Sam Sacksen

Personal information
- Full name: Peter Samuel Konrad Sacksen
- Nationality: United States
- Born: March 1, 1986 (age 40) Tucson, Arizona, U.S.
- Height: 6 ft 2 in (1.88 m)
- Weight: 170 lb (77 kg)

Sport
- Sport: Modern pentathlon
- Team: U.S. Olympic Training Center
- Coached by: Janusz Peciak

= Sam Sacksen =

American modern pentathlete

Peter Samuel Konrad Sacksen (born March 1, 1986) is an American modern pentathlete from Somerset, Pennsylvania. He is currently ranked no. 56 in the world by the Union Internationale de Pentathlon Moderne (UIPM).

==Career==
Born in Tucson, Arizona, Sacksen started out his sporting career at Rockwood High School in Rockwood, Pennsylvania, where he spent four years playing for the track and field and for the swimming team. After graduating from high school, he spent one academic year at the University of Pittsburgh, before he moved to Colorado Springs, Colorado, where he worked as a resident athlete at the U.S. Olympic Training Center. He also resumed his studies in biology, and graduated with the Bachelor of Science degree in 2008. During his college years, Sacksen trained to become a modern pentathlete with a slight experience in fencing and shooting, and eventually participated in local and international competitions, including the 2007 South American Championships, where he won a silver medal.

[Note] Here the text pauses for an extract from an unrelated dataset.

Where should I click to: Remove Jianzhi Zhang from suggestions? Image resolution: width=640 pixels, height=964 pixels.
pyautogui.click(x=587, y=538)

In the 2008 season, Sacksen took part in five World Cup circuits, and achieved two top-ten finishes. He reached into the international scene by competing at the World Championships in Budapest, Hungary, but did not advance past the semifinal. Sacksen made his official debut at the 2008 Summer Olympics after receiving and accepting an invitation by UIPM, competing in the men's modern pentathlon, along with Eli Bremer. Both he and Bremer, however, struggled to attain a higher position in the early rounds of the competition, with mediocre scores in pistol shooting and a one-touch épée fencing. In the end, Sacksen finished the event in eighteenth place, with a score of 5,280 points.

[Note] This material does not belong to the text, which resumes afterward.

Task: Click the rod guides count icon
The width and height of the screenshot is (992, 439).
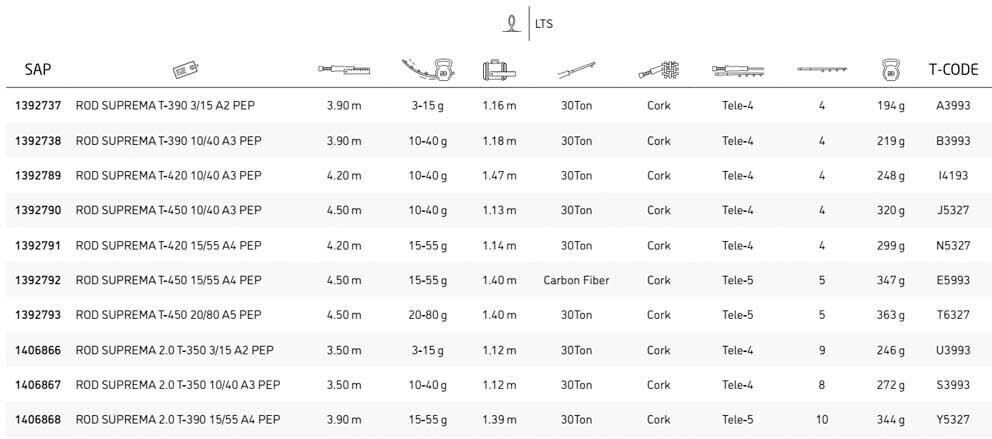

After the 2008 Summer Olympics, Sacksen continued to improve his athletic performance, yet he achieved more top-ten finishes in the World Cup circuits for the individual and team-relay events. He finally attained his best result in his sporting career, when he finished sixth at the 2011 Pan American Games in Guadalajara, Mexico, which gave him an automatic qualifying berth for the next Olympics. In the same year, Sacksen also set a world shooting record for a fourth-place finish in the mixed relay event at the World Championships in Moscow, Russia.

In April 2012, Sacksen, however, suffered a ligament injury, which was completely torn in his left ankle, at a training camp in Poland. Unable to compete at the World Championships, because of a severe ankle injury, Sacksen landed to thirty-eight place, and missed out of the national team for the 2012 Summer Olympics in London, England.